> [The input]
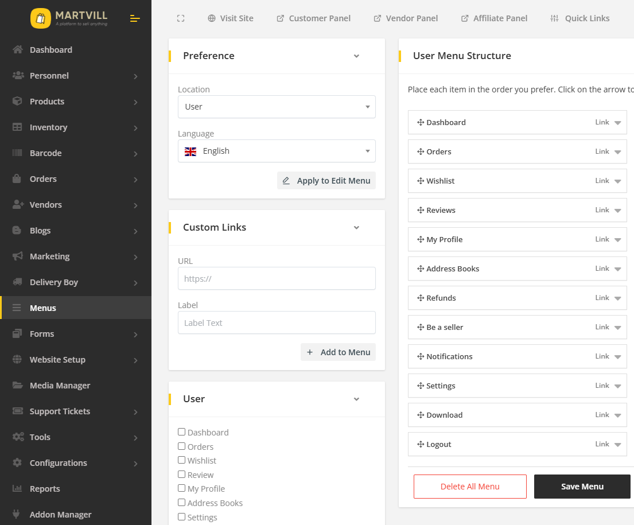Click the Media Manager folder icon
The width and height of the screenshot is (634, 525).
point(18,386)
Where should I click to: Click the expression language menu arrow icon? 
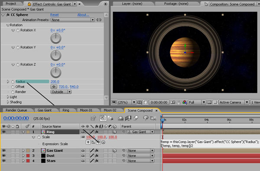pos(103,142)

> [Written instruction] Copy out every line above word for word, but leave out the pictures.

> [Correct output]
Click the Media Manager folder icon
The width and height of the screenshot is (634, 525).
point(18,386)
Where should I click to: Click the expression language menu arrow icon? 
pos(103,142)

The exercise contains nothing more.